— Your goal —
Take every line from the listing below that contains "computer".
━━━━━━━━
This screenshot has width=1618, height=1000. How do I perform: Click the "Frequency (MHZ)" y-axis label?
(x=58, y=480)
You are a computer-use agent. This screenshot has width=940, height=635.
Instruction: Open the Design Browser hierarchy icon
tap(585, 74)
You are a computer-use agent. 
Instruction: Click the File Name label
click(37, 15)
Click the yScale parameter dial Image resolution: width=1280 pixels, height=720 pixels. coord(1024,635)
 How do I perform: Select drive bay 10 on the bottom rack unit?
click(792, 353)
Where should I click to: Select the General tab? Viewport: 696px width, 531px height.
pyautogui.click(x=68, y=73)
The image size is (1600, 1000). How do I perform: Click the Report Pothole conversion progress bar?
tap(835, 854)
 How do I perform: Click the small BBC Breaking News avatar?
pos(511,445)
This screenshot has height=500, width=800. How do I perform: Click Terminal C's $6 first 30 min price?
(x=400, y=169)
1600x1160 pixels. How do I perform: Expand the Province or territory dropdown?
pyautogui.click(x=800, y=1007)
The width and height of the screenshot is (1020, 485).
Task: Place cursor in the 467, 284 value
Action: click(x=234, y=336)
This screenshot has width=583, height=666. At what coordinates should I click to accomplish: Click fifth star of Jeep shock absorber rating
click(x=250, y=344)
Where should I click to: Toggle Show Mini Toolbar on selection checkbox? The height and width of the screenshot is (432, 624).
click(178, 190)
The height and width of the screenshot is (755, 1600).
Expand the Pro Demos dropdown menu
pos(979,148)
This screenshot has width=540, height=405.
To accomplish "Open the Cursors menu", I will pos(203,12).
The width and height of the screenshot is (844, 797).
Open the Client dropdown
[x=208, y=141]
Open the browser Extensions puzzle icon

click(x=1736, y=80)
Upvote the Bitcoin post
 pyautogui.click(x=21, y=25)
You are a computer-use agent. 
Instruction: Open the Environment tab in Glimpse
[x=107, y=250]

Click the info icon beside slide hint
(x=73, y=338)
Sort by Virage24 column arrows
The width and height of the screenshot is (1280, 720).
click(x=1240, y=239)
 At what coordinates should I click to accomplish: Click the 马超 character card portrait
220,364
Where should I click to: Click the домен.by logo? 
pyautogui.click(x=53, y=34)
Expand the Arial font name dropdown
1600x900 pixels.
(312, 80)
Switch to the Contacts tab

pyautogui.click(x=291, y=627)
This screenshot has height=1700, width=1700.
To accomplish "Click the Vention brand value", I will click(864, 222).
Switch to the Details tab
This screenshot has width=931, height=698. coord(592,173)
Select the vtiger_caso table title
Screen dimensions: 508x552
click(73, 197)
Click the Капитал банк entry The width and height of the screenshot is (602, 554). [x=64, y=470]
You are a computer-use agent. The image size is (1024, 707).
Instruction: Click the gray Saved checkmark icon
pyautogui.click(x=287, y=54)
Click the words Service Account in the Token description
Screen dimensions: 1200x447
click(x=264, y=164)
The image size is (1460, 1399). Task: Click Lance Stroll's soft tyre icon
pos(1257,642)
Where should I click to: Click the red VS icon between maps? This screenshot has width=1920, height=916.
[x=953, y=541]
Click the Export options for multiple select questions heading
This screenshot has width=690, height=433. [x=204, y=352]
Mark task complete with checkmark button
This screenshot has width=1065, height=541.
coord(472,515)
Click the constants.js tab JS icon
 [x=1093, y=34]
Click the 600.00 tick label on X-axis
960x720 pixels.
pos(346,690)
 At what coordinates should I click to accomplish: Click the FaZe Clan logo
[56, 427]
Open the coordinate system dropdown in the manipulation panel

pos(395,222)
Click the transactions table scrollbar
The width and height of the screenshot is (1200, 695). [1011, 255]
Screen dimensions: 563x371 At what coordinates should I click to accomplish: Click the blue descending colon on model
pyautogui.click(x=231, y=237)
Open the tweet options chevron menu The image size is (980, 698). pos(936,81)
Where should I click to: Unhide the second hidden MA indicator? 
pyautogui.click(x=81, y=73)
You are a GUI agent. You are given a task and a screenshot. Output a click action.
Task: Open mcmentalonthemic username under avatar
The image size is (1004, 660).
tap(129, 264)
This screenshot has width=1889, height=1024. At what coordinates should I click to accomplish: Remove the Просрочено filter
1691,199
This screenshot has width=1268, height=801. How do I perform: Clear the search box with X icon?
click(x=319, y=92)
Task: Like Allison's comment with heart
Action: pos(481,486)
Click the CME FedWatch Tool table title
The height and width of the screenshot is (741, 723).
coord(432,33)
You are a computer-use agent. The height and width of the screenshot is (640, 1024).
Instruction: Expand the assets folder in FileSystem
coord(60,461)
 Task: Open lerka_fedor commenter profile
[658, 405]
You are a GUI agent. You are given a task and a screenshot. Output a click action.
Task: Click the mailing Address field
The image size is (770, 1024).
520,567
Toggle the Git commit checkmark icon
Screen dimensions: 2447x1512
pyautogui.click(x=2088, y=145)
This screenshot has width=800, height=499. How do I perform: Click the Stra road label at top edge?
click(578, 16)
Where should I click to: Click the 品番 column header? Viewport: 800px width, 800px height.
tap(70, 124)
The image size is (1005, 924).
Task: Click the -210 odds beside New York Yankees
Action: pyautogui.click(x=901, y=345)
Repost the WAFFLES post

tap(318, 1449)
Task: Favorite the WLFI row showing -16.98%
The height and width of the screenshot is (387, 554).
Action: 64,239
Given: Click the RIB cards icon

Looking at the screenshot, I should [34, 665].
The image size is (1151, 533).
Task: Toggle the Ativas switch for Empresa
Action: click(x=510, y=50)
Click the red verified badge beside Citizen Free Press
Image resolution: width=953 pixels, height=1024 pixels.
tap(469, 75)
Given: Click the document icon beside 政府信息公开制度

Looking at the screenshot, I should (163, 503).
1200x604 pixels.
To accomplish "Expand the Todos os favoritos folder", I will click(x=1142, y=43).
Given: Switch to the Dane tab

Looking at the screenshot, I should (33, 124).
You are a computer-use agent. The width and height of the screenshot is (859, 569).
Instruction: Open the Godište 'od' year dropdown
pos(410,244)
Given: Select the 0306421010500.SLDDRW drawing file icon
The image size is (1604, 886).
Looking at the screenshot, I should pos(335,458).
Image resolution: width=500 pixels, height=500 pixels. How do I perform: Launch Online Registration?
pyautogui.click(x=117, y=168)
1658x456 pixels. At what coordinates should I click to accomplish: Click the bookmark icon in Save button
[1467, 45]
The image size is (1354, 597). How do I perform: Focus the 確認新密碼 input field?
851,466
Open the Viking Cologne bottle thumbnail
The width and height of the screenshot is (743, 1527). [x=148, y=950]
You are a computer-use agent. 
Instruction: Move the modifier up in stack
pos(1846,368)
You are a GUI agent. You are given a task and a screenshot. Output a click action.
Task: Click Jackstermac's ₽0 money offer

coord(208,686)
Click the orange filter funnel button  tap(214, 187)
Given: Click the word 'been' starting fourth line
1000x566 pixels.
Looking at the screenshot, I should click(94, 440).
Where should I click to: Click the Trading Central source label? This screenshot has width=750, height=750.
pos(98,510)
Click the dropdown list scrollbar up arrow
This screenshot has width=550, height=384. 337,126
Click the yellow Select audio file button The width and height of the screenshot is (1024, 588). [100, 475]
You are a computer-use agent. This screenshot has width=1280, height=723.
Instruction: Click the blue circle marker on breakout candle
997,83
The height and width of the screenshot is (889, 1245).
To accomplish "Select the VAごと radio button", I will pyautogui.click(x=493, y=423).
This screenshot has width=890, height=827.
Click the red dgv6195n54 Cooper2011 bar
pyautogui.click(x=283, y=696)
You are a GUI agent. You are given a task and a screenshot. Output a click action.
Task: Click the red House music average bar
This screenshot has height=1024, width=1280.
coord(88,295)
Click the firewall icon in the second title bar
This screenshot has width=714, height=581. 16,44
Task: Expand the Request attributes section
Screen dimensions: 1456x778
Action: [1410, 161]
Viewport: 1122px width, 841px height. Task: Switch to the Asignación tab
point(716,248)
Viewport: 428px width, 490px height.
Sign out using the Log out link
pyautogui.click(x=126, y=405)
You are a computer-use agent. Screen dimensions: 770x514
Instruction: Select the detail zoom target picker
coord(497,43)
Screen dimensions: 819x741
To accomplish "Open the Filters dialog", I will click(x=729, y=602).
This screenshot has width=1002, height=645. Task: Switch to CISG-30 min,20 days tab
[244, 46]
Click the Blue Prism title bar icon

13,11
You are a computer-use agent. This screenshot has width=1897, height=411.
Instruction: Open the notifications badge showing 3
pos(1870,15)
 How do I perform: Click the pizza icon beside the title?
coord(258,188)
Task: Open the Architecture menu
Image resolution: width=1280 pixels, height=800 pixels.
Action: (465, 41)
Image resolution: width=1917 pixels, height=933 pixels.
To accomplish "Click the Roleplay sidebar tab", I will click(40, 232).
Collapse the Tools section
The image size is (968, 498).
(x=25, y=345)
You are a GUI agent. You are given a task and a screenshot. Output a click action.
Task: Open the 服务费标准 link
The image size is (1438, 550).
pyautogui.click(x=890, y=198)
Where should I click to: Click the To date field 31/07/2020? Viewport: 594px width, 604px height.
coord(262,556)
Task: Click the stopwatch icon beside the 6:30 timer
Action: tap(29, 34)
━━━━━━━━
— Exercise output —
You are a computer-use agent. This screenshot has width=940, height=635.
You are a computer-use agent. 
You are a computer-use agent. 
You are a computer-use agent. The image size is (1024, 707).
You are a computer-use agent. The height and width of the screenshot is (640, 1024).
You are a computer-use agent. The width and height of the screenshot is (859, 569).
You are a computer-use agent. 
You are a computer-use agent. This screenshot has width=1280, height=723.
You are a computer-use agent. Screen dimensions: 770x514
You are a computer-use agent. This screenshot has width=1897, height=411.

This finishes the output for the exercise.